Le plan gouvernemental France Numérique 2020 désigne la facture dématérialisée comme une priorité

La France reste encore très loin des niveaux de déploiement observés notamment en Europe du Nord, précurseur en matière de dématérialisation de la facturation.

On estime aujourd’hui en France que seules 10 à 15% des factures échangées en b2b sont dématérialisées. Comme dans la plupart des pays d’Europe, les grandes entreprises sont en pointe. Elles adoptent massivement les solutions e-invoicing depuis une dizaine d’années : plus de 40% d’entre elles seraient passées à la dématérialisation fiscale, principalement pour les factures entrantes. Elles ont su évaluer précisément les bénéfices de productivité générés par la rationalisation de leurs processus comptables.
Pour les PME, en revanche, l’adoption restait souvent limitée aux factures clients et principalement à la demande de ces derniers: elles ne se considéraient pas encore prêtes à recevoir leurs factures au format électronique. Or, depuis le début de l’année 2011, les choses s’accélèrent également sur le marché des PME et les affiliations se multiplient de manière très significative. La France reste cependant encore très loin des niveaux de déploiement observés notamment en Europe du Nord, précurseur dans ce domaine. L’une des raisons à cela : l’adoption de la facture électronique par le secteur public y est totale, ce qui n’est pas le cas en France.

On le sait, les enjeux financiers liés à la généralisation de la facture électronique sont considérables : plus de 150 millions d’euros d’économies annuelles au Danemark (1); un total estimé à 40 milliards d’euros par an à l’échelle l’Union (2). En regardant de plus près le déploiement de la dématérialisation fiscale à travers l’Union européenne, on constate que :
- la mise en place d’infrastructures techniques adaptées est nécessaire. Ces infrastructures englobent parfois la gestion de la facture électronique dans un ensemble fonctionnel plus vaste, «  de la commande au règlement »;
- la qualité des mesures d’accompagnement du changement, tant auprès des administrations que de leurs fournisseurs, est le facteur clef de la réussite du projet;
- les meilleurs résultats sont obtenus par des approches volontaristes, consistant à imposer par la loi la facture électronique aux fournisseurs et aux acheteurs. 

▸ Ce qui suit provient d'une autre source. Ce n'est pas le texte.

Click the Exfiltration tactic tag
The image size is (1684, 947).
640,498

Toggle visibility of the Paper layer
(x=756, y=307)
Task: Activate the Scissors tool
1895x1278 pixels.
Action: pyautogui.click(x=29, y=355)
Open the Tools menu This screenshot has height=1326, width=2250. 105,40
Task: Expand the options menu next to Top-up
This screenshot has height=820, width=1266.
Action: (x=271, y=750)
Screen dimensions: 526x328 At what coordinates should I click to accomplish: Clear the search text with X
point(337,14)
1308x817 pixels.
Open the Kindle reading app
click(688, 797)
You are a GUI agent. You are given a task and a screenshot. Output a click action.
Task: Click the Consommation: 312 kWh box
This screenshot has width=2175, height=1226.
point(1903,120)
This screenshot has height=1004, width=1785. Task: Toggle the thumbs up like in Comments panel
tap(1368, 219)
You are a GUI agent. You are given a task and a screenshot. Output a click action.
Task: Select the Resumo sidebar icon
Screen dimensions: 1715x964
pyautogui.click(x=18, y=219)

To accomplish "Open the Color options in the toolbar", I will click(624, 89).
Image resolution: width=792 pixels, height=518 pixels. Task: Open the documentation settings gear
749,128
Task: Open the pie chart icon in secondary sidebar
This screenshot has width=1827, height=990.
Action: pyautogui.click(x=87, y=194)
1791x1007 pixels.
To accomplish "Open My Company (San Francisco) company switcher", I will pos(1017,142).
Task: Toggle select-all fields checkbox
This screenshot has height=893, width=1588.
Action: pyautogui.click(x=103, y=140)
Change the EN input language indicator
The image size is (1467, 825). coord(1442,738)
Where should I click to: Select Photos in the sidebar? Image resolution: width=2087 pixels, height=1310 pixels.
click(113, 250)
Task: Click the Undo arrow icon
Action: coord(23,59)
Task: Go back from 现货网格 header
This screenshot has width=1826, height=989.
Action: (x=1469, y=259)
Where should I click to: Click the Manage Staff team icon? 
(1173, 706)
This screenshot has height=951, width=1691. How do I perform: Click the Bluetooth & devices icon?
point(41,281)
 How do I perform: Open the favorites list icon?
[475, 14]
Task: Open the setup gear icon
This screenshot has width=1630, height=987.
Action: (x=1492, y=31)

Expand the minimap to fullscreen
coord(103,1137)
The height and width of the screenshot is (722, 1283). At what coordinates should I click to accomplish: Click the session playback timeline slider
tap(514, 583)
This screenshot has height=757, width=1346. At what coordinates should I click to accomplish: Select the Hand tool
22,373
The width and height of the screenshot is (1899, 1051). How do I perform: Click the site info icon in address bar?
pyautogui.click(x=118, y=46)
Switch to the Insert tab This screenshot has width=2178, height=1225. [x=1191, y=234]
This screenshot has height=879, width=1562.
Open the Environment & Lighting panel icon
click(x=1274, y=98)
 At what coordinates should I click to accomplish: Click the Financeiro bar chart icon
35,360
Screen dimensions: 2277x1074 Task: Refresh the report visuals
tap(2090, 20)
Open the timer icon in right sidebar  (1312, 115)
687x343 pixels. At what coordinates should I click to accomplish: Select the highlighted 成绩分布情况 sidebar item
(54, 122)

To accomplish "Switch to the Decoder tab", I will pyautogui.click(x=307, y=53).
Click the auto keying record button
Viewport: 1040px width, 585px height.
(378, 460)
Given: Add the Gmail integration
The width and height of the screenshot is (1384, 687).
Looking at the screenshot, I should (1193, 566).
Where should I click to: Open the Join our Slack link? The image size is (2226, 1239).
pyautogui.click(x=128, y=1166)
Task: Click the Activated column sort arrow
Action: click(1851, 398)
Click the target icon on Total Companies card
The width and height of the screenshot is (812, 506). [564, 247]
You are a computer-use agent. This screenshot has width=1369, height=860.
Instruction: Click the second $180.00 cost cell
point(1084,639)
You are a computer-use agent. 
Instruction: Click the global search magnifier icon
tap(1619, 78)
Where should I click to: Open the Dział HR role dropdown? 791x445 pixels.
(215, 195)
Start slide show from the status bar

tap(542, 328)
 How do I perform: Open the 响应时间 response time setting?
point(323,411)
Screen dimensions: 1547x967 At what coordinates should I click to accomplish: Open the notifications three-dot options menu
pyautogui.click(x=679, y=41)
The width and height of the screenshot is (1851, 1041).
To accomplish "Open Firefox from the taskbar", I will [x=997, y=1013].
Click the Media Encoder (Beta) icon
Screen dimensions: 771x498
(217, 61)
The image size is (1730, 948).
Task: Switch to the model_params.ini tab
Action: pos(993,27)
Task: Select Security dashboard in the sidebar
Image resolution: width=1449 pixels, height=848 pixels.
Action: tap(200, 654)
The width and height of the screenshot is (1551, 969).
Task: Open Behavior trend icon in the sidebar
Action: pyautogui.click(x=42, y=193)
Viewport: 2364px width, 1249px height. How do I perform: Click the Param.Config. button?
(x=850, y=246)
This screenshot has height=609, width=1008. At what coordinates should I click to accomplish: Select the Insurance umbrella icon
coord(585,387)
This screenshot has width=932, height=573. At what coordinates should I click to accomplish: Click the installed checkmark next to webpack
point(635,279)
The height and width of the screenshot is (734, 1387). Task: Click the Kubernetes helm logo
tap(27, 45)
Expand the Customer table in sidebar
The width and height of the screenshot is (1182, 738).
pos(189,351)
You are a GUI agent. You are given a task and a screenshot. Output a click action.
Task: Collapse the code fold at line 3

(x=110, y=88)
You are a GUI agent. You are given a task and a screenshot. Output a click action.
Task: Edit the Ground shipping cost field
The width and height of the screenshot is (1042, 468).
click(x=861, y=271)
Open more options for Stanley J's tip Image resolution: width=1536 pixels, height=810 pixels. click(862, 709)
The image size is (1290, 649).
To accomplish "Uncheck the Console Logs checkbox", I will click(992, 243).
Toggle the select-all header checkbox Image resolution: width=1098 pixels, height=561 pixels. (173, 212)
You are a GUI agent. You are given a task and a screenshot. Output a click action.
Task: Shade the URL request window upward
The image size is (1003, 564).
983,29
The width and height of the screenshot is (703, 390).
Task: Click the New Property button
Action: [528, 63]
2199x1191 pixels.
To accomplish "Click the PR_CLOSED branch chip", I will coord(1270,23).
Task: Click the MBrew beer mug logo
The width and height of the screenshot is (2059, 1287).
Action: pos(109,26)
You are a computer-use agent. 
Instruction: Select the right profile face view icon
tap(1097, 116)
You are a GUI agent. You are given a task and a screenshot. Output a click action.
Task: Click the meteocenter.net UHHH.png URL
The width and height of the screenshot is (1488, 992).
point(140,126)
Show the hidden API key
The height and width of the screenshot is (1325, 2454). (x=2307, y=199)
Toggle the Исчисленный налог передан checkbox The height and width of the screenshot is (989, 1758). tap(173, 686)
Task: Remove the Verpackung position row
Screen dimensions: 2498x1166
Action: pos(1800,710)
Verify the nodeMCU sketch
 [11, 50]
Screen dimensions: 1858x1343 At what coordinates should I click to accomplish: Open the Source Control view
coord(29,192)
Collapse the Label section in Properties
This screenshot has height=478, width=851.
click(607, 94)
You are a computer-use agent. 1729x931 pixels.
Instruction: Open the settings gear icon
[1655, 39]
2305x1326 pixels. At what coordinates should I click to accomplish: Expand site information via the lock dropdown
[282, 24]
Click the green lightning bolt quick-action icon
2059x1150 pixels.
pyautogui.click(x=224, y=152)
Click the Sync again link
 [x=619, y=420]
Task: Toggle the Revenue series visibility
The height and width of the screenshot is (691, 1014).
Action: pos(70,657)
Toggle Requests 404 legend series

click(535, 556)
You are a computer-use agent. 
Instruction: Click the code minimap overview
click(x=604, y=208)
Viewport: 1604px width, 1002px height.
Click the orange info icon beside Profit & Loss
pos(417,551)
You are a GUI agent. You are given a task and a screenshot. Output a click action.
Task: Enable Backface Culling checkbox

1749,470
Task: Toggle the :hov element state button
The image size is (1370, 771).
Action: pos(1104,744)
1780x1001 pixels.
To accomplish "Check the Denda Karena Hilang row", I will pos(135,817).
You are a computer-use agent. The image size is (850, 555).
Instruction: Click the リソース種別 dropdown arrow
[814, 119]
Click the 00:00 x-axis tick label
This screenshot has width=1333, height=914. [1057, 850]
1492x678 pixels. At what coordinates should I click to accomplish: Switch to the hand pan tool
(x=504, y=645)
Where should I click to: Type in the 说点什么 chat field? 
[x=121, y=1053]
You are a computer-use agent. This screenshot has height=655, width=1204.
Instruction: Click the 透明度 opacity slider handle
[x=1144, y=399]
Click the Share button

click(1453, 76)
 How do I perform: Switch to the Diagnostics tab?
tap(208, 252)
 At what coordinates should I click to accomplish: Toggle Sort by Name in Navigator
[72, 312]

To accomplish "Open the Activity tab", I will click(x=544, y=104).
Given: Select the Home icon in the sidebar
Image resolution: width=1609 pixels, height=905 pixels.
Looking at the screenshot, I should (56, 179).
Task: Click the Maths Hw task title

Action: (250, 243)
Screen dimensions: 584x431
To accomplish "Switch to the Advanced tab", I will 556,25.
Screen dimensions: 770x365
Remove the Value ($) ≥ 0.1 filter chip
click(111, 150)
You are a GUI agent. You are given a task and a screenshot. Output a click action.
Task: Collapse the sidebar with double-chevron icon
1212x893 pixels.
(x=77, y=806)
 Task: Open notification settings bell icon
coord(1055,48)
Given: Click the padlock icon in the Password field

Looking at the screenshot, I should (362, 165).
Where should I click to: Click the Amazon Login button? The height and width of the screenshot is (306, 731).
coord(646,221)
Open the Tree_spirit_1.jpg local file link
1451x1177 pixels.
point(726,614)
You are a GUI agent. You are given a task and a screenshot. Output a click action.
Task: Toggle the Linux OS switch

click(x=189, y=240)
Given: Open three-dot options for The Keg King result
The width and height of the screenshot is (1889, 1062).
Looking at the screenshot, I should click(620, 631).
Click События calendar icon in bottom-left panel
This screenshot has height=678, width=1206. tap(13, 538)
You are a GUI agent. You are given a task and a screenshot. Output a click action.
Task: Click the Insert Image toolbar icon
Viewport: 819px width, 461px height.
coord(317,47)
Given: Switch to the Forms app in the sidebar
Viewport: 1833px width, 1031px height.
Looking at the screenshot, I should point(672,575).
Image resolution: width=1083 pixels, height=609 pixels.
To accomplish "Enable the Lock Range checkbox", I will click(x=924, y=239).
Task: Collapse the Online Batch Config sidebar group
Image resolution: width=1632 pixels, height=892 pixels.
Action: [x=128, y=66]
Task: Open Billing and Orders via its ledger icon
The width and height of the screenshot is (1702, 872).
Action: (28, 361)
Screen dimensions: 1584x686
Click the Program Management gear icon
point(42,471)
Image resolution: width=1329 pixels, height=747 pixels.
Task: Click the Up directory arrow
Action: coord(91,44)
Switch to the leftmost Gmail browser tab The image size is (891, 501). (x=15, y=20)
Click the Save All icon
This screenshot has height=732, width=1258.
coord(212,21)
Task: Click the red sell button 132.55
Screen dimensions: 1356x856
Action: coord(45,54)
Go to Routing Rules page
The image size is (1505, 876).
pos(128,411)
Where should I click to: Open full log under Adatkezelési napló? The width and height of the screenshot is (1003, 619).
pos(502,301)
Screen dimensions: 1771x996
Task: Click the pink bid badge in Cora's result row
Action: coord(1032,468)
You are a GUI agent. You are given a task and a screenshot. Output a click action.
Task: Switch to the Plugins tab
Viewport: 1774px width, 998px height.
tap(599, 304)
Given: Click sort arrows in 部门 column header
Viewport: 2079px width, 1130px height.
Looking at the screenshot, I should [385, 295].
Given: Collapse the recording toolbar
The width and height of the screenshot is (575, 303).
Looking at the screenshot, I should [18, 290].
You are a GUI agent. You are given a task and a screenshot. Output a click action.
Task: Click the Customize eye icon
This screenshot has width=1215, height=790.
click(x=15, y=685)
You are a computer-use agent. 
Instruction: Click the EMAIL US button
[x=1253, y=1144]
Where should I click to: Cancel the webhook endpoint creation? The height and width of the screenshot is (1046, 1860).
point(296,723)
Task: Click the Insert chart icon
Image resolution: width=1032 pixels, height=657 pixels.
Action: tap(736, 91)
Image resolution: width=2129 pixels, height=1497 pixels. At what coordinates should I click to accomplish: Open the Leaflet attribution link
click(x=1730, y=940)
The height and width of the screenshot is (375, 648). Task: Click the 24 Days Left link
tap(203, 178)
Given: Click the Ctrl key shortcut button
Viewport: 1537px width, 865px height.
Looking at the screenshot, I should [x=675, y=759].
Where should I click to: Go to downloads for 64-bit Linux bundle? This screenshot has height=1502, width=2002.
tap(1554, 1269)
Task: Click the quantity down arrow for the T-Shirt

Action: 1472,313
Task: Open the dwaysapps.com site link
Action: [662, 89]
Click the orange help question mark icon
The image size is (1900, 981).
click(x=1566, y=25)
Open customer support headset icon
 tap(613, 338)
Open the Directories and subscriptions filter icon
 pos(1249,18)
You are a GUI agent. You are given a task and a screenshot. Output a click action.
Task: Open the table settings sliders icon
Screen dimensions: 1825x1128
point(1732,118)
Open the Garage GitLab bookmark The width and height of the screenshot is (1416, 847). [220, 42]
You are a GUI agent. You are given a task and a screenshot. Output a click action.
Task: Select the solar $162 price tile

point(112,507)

Le gouvernement français vient de franchir une étape supplémentaire dans ce domaine avec le plan France Numérique 2020, qui intègre le développement de la facture dématérialisée comme priorité. Cette volonté politique représente un véritable levier. Elle devrait permettre d’accélérer la généralisation de la facture électronique, en particulier si le secteur public passe à l’acte et s’affranchit des factures papier.
Nous sommes donc aujourd’hui en route pour que la dématérialisation fiscale devienne un standard en b2b. Nous constatons que les mentalités et les pratiques évoluent : plus aucune entreprise ne met en doute la pertinence de cette pratique. Il s’agit avant tout d’une question de temps et de ressources pour conduire le projet au sein des entreprises tout comme de l’administration française, le déployer à l’ensemble des fournisseurs et/ou clients et accompagner les services achats et comptables dans leur évolution.
L’expérience accumulée nous permet de les épauler efficacement dans l’optimisation de toutes ces démarches. Si cette dynamique s’accompagne d’une volonté politique, les taux d’équipement ne vont cesser d’augmenter dans les années à venir et nous permettre ainsi de relever le défi posé par le Ministre de l’industrie, de l’énergie et de l’économie numérique dans son plan France Numérique 2020.